Turning over to difference in transmission as an error signal naturally squashes the difference in arm transmissions:

I was able to grab spectra of the error and control signals, though I did not take the time to calibrate them... We can see the high frequency sensing noise for the transmission derived signals fall as the arm power increases.
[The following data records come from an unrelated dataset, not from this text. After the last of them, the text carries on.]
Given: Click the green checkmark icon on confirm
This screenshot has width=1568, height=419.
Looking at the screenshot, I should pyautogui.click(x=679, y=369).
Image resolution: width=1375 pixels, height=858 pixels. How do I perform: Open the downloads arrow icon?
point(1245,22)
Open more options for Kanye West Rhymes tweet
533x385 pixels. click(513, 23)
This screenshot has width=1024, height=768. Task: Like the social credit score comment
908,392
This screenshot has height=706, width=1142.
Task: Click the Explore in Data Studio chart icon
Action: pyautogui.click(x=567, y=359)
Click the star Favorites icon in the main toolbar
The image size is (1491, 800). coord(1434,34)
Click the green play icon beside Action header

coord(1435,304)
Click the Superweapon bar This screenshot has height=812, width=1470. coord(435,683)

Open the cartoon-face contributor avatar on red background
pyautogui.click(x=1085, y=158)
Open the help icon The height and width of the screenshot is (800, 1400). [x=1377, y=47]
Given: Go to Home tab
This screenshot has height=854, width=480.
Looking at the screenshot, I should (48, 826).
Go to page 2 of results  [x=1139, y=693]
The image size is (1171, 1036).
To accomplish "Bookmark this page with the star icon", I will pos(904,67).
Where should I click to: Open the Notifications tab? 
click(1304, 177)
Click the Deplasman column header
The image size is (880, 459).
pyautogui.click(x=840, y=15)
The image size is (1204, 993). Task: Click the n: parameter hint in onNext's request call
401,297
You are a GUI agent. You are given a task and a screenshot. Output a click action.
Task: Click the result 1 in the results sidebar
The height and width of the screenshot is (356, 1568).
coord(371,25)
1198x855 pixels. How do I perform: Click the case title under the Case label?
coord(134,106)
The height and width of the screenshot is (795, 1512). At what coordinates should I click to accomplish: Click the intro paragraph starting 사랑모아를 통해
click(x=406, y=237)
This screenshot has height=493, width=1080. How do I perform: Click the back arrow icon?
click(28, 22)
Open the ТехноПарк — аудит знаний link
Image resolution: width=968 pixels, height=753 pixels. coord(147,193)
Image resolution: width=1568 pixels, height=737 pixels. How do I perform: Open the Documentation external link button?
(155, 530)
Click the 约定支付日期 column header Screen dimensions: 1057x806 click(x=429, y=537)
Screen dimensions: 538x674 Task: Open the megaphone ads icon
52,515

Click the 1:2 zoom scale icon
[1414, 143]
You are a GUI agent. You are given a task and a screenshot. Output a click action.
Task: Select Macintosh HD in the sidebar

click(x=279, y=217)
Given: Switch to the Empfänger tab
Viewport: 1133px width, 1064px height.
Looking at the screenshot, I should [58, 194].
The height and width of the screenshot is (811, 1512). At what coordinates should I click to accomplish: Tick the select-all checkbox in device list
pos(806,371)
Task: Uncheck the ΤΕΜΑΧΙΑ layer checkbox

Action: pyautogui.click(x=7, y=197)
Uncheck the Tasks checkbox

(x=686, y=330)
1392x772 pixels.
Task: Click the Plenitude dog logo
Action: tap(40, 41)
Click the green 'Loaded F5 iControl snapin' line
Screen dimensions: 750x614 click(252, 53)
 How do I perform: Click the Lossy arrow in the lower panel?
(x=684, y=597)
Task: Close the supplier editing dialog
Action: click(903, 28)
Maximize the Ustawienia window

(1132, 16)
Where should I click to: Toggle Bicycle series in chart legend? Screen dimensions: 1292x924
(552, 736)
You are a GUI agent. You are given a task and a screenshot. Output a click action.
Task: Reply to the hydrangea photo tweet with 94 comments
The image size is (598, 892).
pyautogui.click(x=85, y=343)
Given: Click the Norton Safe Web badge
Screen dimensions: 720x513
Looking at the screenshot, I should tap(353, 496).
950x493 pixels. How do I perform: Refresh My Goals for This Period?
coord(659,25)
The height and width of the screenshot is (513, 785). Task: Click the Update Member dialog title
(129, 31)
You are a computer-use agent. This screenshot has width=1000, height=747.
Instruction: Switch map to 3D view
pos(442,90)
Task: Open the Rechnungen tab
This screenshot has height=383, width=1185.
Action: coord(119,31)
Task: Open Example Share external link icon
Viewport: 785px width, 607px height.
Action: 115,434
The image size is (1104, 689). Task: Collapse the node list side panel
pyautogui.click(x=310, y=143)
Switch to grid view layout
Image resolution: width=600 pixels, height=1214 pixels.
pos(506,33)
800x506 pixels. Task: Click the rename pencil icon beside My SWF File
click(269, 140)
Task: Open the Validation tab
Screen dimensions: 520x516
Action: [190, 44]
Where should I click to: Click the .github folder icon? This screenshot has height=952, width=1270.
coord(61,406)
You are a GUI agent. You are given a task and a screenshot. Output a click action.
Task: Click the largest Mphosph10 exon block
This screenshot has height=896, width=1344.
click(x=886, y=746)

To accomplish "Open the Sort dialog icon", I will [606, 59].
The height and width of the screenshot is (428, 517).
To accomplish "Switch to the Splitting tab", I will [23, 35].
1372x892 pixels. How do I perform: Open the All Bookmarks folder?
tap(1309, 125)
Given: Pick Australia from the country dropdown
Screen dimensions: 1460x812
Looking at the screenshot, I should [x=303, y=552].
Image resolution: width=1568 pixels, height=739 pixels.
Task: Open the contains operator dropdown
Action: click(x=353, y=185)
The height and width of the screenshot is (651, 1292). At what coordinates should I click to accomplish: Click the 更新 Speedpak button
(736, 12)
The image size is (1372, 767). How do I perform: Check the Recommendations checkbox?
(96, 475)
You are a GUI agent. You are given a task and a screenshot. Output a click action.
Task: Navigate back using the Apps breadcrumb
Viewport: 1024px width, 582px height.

The low frequency mirror motion stays about the same. 

So, it seems that DARM was not the main culprit in breaking lock, but it is still gratifying to get off of ALS completely, given its out-of-loop-noise's strong dependence on PSL-alignment. 

We've seen this before, but we need to figure out why POP22 decreases with decreased CARM offset.  If it's just a demod phase issue, we can perhaps track this by changing the demod phase as we go, but if we are actually losing control of the PRMI, that is something that we need to look into.

In other news, nice work Q!

I very tentatively declare that this particular daqd crapfest is "resolved" after Jenne rebooted fb and daqd has been running for about 40 minutes now without crapping itself.  Wee hoo.

I spent a while yesterday trying to figure out what could have been going on.  I couldn't find anything.  I found an elog that said a previous daqd crapfest was finally only resolved by rebooting fb after a similar situation, i.e. there had been an issue that was resolved, daqd was still crapping itself, we couldn't figure out why so we just rebooted, daqd started working again.

So, in summary, totally unclear what the issue was, or why a reboot solved it, but there you go.